━━━ RECORDS FOR THIS EXERCISE
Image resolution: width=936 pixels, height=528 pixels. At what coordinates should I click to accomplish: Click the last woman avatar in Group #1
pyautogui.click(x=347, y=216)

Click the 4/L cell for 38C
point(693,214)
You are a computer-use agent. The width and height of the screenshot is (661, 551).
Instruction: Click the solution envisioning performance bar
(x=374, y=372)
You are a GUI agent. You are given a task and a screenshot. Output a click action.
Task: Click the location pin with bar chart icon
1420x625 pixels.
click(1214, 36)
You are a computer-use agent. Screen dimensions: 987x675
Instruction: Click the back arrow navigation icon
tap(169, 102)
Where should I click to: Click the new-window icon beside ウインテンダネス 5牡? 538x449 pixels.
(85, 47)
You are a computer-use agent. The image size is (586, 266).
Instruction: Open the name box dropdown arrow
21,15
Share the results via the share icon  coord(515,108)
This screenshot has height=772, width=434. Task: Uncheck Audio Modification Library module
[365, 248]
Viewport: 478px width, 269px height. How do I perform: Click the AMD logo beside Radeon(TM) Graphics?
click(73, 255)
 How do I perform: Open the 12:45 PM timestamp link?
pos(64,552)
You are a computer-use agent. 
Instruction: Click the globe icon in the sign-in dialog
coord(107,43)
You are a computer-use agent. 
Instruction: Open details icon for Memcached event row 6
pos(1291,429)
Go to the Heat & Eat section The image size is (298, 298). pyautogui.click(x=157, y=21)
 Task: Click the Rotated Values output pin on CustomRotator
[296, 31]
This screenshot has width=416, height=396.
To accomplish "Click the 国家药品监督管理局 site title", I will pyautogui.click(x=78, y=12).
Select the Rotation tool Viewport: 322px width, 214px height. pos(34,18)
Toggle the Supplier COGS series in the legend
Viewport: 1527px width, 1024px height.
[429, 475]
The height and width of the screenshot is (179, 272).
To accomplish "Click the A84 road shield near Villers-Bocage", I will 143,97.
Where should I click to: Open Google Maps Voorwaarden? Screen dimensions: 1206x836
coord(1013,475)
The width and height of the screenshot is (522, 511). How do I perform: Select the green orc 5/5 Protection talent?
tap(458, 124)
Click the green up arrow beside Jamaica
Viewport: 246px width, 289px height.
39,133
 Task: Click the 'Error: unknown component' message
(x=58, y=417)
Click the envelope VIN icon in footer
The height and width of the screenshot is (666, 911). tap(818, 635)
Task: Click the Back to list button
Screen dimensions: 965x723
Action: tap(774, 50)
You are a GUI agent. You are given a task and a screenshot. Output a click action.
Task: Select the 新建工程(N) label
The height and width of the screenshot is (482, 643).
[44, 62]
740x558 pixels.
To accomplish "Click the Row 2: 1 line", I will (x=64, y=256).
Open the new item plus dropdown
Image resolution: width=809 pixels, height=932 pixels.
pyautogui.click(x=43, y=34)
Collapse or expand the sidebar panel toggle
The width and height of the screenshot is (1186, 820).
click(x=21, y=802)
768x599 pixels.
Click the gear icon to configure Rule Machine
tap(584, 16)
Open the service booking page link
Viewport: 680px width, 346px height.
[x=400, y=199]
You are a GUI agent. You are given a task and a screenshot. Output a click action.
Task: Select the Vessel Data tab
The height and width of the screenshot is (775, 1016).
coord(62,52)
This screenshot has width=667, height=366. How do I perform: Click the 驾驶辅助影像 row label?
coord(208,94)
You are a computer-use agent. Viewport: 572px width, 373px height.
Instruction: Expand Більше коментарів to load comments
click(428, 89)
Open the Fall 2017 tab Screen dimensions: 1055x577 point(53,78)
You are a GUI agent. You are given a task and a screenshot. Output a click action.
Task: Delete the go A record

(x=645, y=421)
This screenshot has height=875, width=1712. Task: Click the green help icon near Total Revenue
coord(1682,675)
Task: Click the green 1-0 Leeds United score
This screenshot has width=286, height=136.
━━━━━━
YOUR GOAL> Copy out each line of the data that holds the string "computer".

EXPECTED ANSWER>
You are a computer-use agent. The width and height of the screenshot is (661, 551).
You are a computer-use agent. Screen dimensions: 987x675
You are a computer-use agent. The image size is (586, 266).
You are a computer-use agent. 
You are a computer-use agent. 
You are a computer-use agent. Viewport: 572px width, 373px height.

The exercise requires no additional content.